WORK TO COMPLETE:
Reproduce everything in the Noise for the Needy preview below from "Even though Portland" down to "Northwest's next Neko.", without changing a word.

QUOTED PASSAGE:
Remember the Neediest

A short look at the long list of Noise for the Needy's best.

Every year, Noise for the Needy, a nonprofit that raises money for local charities, sets up a smorgasbord of great benefit shows that take place over five nights in early June. This year, proceeds from the festival benefit Teen Feed, an organization that provides hot meals to homeless youths. It's impossible to see everything, so we've made a list of the best NFTN has to offer this year. (Complete info at noisefortheneedy.org.)

Wednesday, June 9 / Sallie Ford and The Sound Outside, Peter Hanks feat. Jordanger, silOHS, Soul Jelly. Chop Suey. $8. 8 p.m.

Even though Portland songstress Sallie Ford's only released one measly EP, Not an Animal, of her unusual speakeasy roots jams, those five songs earned Ford and her band, The Sound Outside, the title of Best New Band in Willamette Week's annual Best New Band poll this year. There's a vintage flavor to the music, sure, but the content is contemporary. However you slice it, Ford's upbeat, swinging take on Americana makes for a more fun, danceable experience than the sleepy folk songs Portland's been proffering lately (no offense, Horse Feathers), and if her debut album is half as good as her EP, she'll be poised to become the Northwest's next Neko.

Thursday, June 10 / Horse Feathers, Tiny Vipers, Friday Mile, Goldfinch. Tractor Tavern. $12. 8 p.m.

Horse Feathers is one of the Portland folk scene's greatest success stories. What was once a sparse songwriting project spearheaded by Justin Ringle became a full-fledged (mostly) string band. In keeping with the seasonal themes Ringle appears to favor (debut full-length House with No Home was decidedly a wintry record) Thistled Spring is a decidedly more optimistic, if not more up-tempo, affair. Even though Ringle is now operating with an entirely new band, the music is no worse for wear. Make sure to catch this show if you hope to see Horse Feathers live anytime soon—this is the band's only scheduled Seattle appearance this summer.

Friday, June 11 / The Maldives, Whalebones, Virgin Islands, Hypatia Lake, Hallways, the Magic Mirrors, Soul Senate, DJ El Toro. Underground Events Center. $10. 7 p.m.

COLLECTED MATERIAL:

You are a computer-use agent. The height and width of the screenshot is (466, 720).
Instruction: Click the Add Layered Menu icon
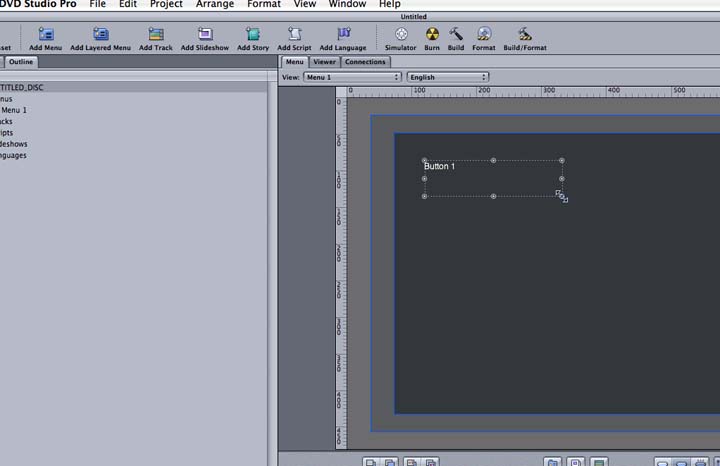tap(100, 35)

PROBLEM SOLUTION:
Even though Portland songstress Sallie Ford's only released one measly EP, Not an Animal, of her unusual speakeasy roots jams, those five songs earned Ford and her band, The Sound Outside, the title of Best New Band in Willamette Week's annual Best New Band poll this year. There's a vintage flavor to the music, sure, but the content is contemporary. However you slice it, Ford's upbeat, swinging take on Americana makes for a more fun, danceable experience than the sleepy folk songs Portland's been proffering lately (no offense, Horse Feathers), and if her debut album is half as good as her EP, she'll be poised to become the Northwest's next Neko.